Malala, premio Nobel de la Paz y el Día Internacional de la Niña

Captura de vídeo: Malala recibe Nobel de la Paz

Los premios Nobel no suelen dejar contentos a todo el mundo. Quizás los de Física y los de Química que tienen ganadores a los que solo conocen su familia a la hora de comer, pues suelen otorgarse a una comunidad científica que puede gozar de prestigio, pero de escasa popularidad. La notoriedad científica queda ceñida al círculo limitado de los hombres y mujeres de Ciencia. No ocurre eso con el Nobel de la Paz. Tan controvertido muchas veces como que se otorga a dirigentes que han tenido que liderar una guerra. Este año, aunque los habrá críticos (hay gente pa tó, como diría el castizo), el premio se ha concedido a una niña, Malala Yousafzai, que salvó la vida tras un ataque de los talibanes y superó el estigma de ser marcada como enemiga del Islam radical por su lucha a favor de la normal escolarización de las niñas en la región donde vivía, frontera entre Pakistán y Afganistán.

Con apenas 11 años escribía un blog en lengua urdu (oficial en Pakistán) denunciando el acoso diario de los integristas a las niñas que acudían a las aulas. Las condenaban al infierno y las amenazas pasaron a ser mortales cuando dispararon al salir de su casa a Malala; una bala en la cabeza que le obligó al exilio en Londres. Tras una operación médica complicada en Reino Unido para mejorar su salud y reconstruir parte de la cara dañada, Malala y su familia pidieron la residencia, asilo político, en Londres. Dos años largos después por “su lucha contra la opresión de los niños y los jóvenes y por el derecho de todos los niños a la educación”, según el criterio del Comité Nobel Noruego, la joven pakistaní recibe el Premio Nobel de la Paz que el año pasado ya estuvo a punto de conseguir.

En la edición 2014 el Nobel de la Paz está compartido con el activista indio Kailash Satyarthi, un ingeniero que lleva más de treinta años combatiendo la vergüenza de la explotación infantil, luchando contra las empresas medianas y pequeñas de Asia que emplean habitualmente niños, pero también contra las grandes corporaciones multinacionales que, mirando para otro lado, consienten que sus productos sean fabricados por mano de obra infantil explotada y maltratada.

Los niños deben estar en las escuelas, derecho fundamental; ese ha sido el motivo determinante para el Comité noruego de los premios a la hora de conceder el galardón compartido por un activista de la India y una joven de Pakistán, un guiño diplomático a dos países enfrentados en numerosos conflictos fronterizos y culturales.
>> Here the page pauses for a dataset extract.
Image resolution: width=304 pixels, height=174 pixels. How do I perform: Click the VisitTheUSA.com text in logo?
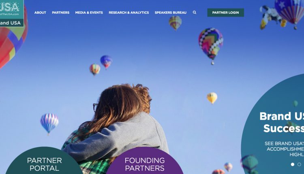[x=9, y=14]
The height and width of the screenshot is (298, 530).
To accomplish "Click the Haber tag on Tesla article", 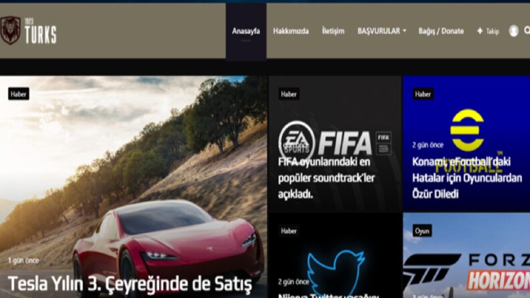I will tap(19, 94).
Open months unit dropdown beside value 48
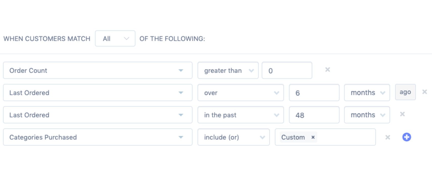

No en vano, el Nobel de la Paz es el único que no se da en Suecia y habla de las relaciones entre dos países, Noruega y Suecia, que antes estaban unidos en un solo. Alfred Nobel dejó dicho que ese premio se otorgase en Oslo para “recordar” la paz que debía existir entre las dos naciones.

El Nobel de la Paz a Malala Yousafzai y a Satyarthi ha querido coincidir con el Día Internacional de la Niña este pasado sábado 11 de octubre, dando más significado al galardón concedido a Malala. Los niños son la fragilidad del mundo y, al mismo tiempo, la fortaleza del futuro, que cuando se pone en femenino, las niñas, se hace más futuro si cabe. La debilidad de la infancia se hace muy patente cuando la violencia se ejerce contra las niñas, pues muchas veces forma parte de una violencia habitual contra la mujer que se ejerce en sus países. La adolescencia de las niñas debe servir para fortalecer el carácter y dotar a esas próximas mujeres de herramientas contra esa violencia; ese fue el objetivo de la ONU en el Día Internacional de la niña y Malala es una adolescente que servirá de “nobel” ejemplo para el resto.